Advancing preparedness in one fell swoop, however—even within the comparatively well-equipped European Union—has proved difficult, as Cambridge's Smith pointed out, because countries that are less prepared are so for different reasons—making a one-size-fits-all approach to improving preparedness impractical. And when countries the world-over are thrown into the mix—many of which have far fewer scientific, medical and infrastructural resources—the task is even more of a challenge.

At the end of the day, much of the preparation lays in the hands of policymakers—within "the realpolitik of the department of health," Openshaw noted, adding that he realized that science was only part of the equation that politicians and governmental officials must consider.

In addition to battling the mercurial virus and any political roadblocks, those trying to mitigate a future pandemic face another unpredictable force: public behavior.

In the first days of a pandemic, scientists and policymakers are forced to make consequential decisions—about containment, treatment, prophylaxis—with relatively limited information, "based on a perception," Briand said. And communicating the appropriate message to the public, which might not be well versed in risk and uncertainty, is a difficult task. Cry wolf, and it is likely to cause panic as well as subsequent criticism of overreacting. But fail to instill adequate caution, and the reaction—and mortality rate—will be even worse.

In 2009, for example, the WHO eventually declared the H1N1 pandemic a level 6—the highest designation possible. But that, Briand pointed out, was not indicative of the disease's severity, but rather the extent of its spread. This distinction, which is great in the eyes of epidemiologists, was typically unaddressed in the media and thus in public perception, leading to later claims that officials had oversold the virus's danger.

So, in addition to lab work on the viruses, some scientists are hard at work "thinking about how best to communicate the uncertainty" that is undoubtedly going to arrive with the first wave of the next outbreak, I.C.L.'s Van Kerkhove said. "We learned that from the last pandemic, and we can expect that from the next one."

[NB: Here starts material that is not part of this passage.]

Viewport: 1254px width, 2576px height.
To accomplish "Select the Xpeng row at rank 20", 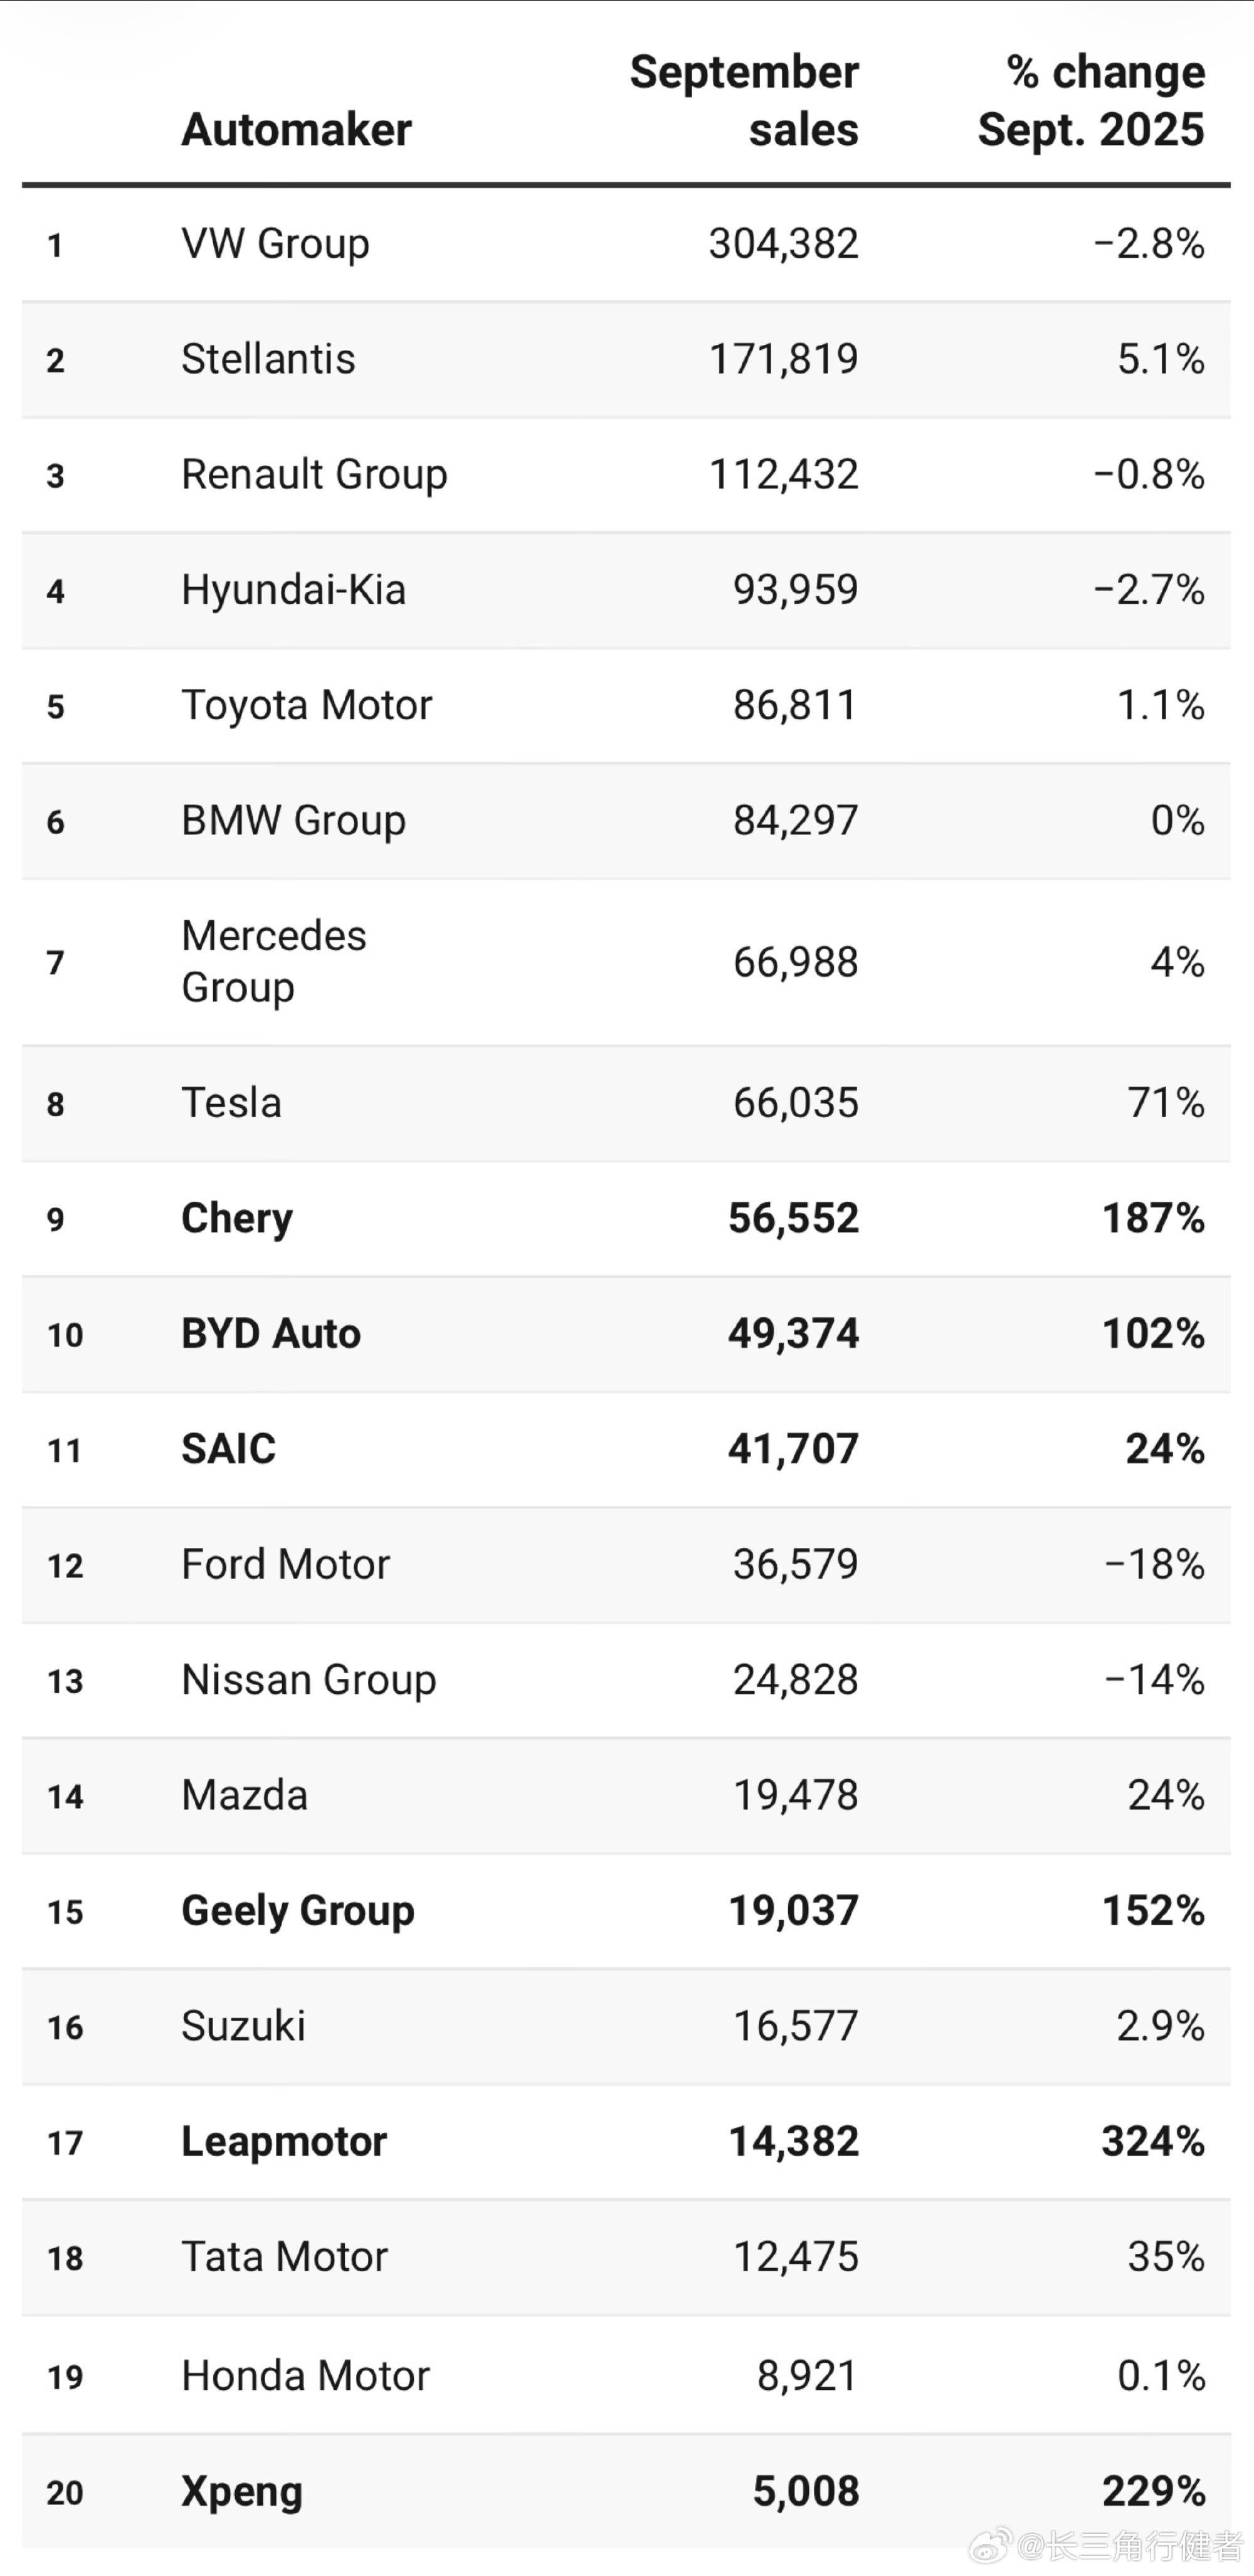I will [x=626, y=2491].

Unlike other human plagues, such as polio or smallpox, however, "eradication of the flu is impossible," Osterhaus said. The latest scientific and social research has pointed to three important steps to best meet the next pandemic head on, Briand said. Officials must make a variety of plans based on different scenarios; they must remain flexible to respond to rapidly changing situations; and they must keep plans up to date—refreshing stockpiles and reevaluating plans based on the latest science.